Right before the holidays, a federal panel of judges placed numerous Xarelto lawsuits before one court for coordinated pretrial management. The U.S. Judicial Panel on Multidistrict Litigation centralized before the U.S. District Court for the Eastern District of Louisiana 21 federal Xarelto lawsuits that were filed in 22 judicial districts.
The Washington-based panel acknowledged that the centralized lawsuits were accompanied by “30 potential tag-along actions,” with more litigation presumably to follow.

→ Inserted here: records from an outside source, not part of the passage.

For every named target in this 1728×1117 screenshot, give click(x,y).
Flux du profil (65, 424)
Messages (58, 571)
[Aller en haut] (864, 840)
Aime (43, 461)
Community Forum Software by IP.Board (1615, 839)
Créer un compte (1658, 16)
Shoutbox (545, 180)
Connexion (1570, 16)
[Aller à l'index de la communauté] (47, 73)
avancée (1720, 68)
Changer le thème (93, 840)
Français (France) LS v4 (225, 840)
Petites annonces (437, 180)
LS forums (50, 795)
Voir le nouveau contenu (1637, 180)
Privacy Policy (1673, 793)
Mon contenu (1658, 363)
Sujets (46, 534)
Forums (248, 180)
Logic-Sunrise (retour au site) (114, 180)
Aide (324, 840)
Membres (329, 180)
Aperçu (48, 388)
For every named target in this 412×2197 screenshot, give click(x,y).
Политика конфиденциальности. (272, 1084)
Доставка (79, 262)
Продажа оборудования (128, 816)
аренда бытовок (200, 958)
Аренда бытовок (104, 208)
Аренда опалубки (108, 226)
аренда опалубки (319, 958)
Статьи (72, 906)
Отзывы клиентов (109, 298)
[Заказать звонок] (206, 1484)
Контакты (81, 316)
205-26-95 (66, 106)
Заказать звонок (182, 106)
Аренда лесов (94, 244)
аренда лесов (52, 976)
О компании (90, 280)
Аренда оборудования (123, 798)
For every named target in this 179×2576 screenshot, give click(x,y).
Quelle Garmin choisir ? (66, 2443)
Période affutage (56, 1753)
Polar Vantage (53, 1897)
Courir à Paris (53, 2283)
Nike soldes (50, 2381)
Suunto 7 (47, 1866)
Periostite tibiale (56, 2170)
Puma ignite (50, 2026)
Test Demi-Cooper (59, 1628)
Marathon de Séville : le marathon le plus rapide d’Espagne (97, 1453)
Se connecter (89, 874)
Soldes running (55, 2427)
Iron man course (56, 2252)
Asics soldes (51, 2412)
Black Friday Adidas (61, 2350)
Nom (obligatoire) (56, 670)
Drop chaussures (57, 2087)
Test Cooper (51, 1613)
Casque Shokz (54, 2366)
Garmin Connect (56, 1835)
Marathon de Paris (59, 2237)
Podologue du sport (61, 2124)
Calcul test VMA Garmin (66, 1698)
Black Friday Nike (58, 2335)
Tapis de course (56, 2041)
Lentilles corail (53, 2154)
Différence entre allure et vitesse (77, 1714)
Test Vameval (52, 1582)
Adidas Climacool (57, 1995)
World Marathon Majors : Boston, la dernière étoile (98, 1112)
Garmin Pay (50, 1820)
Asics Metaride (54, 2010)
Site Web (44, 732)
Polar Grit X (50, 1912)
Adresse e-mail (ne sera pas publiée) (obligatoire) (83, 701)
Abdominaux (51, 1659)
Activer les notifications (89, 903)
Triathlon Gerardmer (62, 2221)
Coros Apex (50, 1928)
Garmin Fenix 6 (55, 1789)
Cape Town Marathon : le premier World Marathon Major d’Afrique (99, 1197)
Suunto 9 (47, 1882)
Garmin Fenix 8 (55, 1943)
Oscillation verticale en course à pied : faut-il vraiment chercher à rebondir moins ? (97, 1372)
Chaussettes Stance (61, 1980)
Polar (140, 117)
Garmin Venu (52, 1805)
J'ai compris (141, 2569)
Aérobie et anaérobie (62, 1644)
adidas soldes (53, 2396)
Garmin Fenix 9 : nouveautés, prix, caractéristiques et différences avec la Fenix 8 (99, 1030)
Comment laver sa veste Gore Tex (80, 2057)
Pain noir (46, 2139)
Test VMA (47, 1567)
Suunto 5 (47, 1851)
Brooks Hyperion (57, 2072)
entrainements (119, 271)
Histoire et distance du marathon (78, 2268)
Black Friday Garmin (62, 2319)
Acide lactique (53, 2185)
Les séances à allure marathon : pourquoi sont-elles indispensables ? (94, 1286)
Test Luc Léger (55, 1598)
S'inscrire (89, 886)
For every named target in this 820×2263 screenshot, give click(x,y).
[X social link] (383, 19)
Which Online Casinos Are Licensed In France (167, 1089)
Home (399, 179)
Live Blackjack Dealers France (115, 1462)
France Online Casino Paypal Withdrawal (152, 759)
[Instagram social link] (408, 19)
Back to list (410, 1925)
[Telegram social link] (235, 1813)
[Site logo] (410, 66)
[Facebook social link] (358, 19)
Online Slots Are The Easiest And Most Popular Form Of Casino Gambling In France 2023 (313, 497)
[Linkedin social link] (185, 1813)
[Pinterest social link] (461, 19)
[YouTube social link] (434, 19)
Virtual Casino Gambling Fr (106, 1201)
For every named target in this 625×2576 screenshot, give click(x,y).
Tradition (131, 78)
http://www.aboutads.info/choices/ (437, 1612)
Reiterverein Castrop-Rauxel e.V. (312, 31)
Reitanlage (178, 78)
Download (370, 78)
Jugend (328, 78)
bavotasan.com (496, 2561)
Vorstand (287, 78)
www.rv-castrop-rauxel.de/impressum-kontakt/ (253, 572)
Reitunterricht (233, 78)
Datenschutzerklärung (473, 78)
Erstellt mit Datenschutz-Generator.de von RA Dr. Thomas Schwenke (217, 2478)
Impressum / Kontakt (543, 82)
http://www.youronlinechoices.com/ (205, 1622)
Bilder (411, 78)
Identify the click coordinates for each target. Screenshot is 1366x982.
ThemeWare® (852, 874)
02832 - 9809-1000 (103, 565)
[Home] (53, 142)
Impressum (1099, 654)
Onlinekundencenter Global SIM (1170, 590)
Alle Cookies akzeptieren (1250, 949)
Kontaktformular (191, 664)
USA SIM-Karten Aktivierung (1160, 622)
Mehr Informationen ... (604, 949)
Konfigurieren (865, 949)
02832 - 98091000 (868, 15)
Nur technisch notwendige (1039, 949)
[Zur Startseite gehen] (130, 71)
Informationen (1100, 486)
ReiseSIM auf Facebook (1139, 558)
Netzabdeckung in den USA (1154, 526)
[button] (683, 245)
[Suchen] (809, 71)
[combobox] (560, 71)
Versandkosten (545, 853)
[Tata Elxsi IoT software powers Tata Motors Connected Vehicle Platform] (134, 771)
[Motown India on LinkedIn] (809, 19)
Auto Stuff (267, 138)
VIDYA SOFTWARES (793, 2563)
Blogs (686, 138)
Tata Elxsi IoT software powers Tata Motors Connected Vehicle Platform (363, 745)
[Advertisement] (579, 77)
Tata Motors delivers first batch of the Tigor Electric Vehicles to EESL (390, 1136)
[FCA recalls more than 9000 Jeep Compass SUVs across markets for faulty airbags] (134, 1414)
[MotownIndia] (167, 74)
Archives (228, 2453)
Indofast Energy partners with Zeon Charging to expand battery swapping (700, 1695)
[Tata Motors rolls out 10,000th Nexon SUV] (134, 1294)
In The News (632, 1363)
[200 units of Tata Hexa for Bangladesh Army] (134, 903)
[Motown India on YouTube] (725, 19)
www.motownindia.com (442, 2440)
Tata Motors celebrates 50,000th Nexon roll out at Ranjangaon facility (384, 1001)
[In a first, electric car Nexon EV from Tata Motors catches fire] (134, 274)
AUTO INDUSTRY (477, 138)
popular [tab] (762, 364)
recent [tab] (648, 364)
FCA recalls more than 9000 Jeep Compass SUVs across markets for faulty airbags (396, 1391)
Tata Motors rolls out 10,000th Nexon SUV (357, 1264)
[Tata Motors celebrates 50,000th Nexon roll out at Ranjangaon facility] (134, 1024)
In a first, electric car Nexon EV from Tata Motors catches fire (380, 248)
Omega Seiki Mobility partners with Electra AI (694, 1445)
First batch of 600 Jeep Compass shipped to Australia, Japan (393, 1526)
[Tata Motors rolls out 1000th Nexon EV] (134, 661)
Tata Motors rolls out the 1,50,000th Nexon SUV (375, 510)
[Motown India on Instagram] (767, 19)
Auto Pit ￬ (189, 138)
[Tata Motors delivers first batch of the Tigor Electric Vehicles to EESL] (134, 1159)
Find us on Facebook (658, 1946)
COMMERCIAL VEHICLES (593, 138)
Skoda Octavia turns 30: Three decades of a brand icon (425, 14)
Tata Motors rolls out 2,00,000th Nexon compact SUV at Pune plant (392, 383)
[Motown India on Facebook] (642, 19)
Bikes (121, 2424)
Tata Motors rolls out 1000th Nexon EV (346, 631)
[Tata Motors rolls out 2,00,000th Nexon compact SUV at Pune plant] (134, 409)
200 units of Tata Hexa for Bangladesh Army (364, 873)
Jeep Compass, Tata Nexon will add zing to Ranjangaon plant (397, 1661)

Meanwhile, attorneys with the Xarelto Litigation Team at Reich & Binstock are investigating for the possible filing of Xarelto lawsuits the allegations of patients and their loved ones who believe the blood thinner is connected to severe irreversible bleeding injury. For those who believe their bleeding injuries are the result of taking Xarelto (rivaroxaban), the time to seek legal representation is now.
Manufacturer Janssen Pharmaceuticals is one of the defendants.
Janssen and other defendants opposed centralization of these lawsuits. Among numerous arguments against centralization, defendants claimed that “individualized facts” concerning each patient’s case – to include medical history, dosage and alleged injuries – are more important than the generalized issues about the drug’s alleged bleeding risk.
Nevertheless, the panel did not buy it, writing in its order, “While we agree that these actions present a number of individualized factual issues, the existence of such issues does not negate the common ones.”
The panel thus concluded, “On the basis of the papers filed and the hearing session held, we find that the actions … involve common questions of fact and that centralization will serve the convenience of the parties and witnesses and promote the just and efficient conduct of this litigation. These actions share common factual questions arising out of allegations that plaintiffs suffered severe bleeding or other injuries as a result of taking Xarelto (rivaroxaban) and that defendants did not adequately warn prescribing physicians or consumers of the risks associated with Xarelto, including the potential for severe or fatal bleeding and the unavailability of a reversal agent to counteract Xarelto’s anticoagulation effects. Issues concerning the development, manufacture, regulatory approval, labeling, and marketing of Xarelto thus are common to all actions.”
Ideally, according to the panel, centralization “will eliminate duplicative discovery; prevent inconsistent pretrial rulings; and conserve the resources of the parties, their counsel and the judiciary.”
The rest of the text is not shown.